Ruling out a hostile offer removes some tension from the situation: Norwegian shares fell 7 percent on Friday. But it merely reflects reality. Norwegian's chairman Bjorn Kise and CEO Bjorn Kjos control a 26 percent block of the shares. The two are going to be central to a deal.

IAG could in theory try to buy a controlling stake without winning them around, but Walsh would being paying a premium for a management headache. What's more, that approach would risk pushing Norwegian into the arms of a rival bidder. Norwegian says IAG's stake purchase attracted interest from other airline groups. There are no details, but it's plausible.

British Airways-owning IAG hasn't indicated what the strategic logic of a deal would be. But for any buyer, Norwegian would provide an airline that would be relatively easy to slot in to existing operations. An acquisition would bring spare aircraft too – Norwegian has been buying more planes than its own fleet requirements to build a leasing business.

There's only one sure way Walsh can get hold of Norwegian: make an offer high enough to win over the target’s board and deter a gatecrasher from starting an auction. IAG is mulling a 330 Norwegian kroner per share approach, Expansion reported Monday. That would value the company at 14.6 billion kroner ($1.8 billion), a thumping 91 percent premium over the shares' volume-weighted average price in the month before IAG's interest emerged.

It's hard to see how Norwegian could reject that. The shares haven't been that high since June 2016, and never closed above 245.2 kroner in the year before IAG's interest emerged.

Still, for IAG such an offer would be a struggle to justify financially. Morgan Stanley analysts estimate the total net liabilities assumed would be about 63 billion kroner, implying an all-in cost of 77 billion kroner at the mooted price. To make returns in excess of the industry's 9 percent average cost of capital would mean finding savings worth a multiple of Norwegian's forecast 2.9 billion kroner of operating profit for 2020.
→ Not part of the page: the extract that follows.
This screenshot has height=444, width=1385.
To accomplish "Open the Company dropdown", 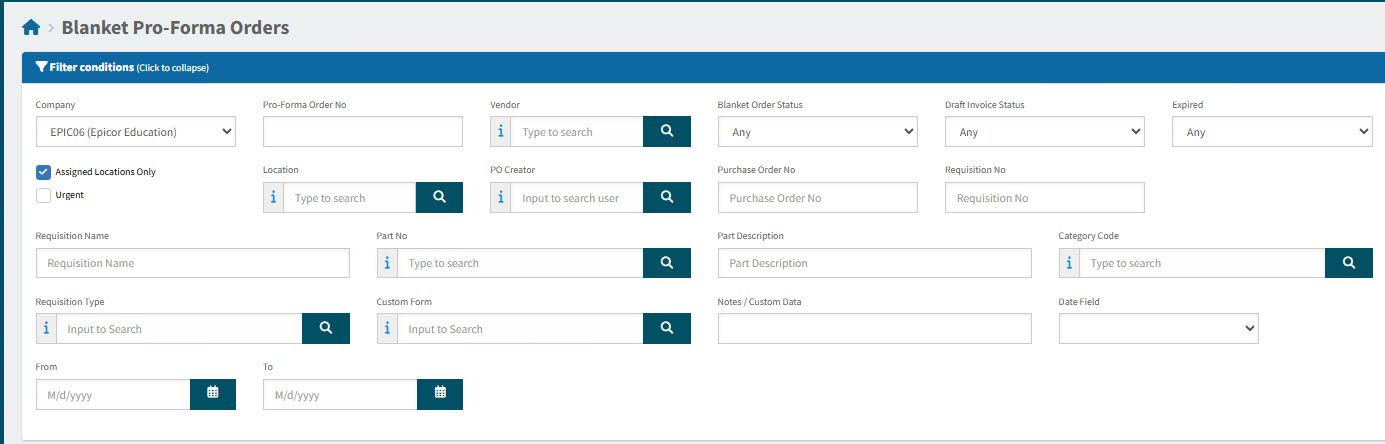I will [x=135, y=132].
IAG typically targets a 15 percent return. This deal may have to be the exception to that rule.

Michael O'Leary, the outspoken boss of Ryanair Holdings Plc, chimed in on Monday by questioning the standalone future of Norwegian. Everyone is talking down the price. But IAG didn't buy a 5 percent stake for fun and it won't want to get into a bidding war. Walking the talk won't be easy.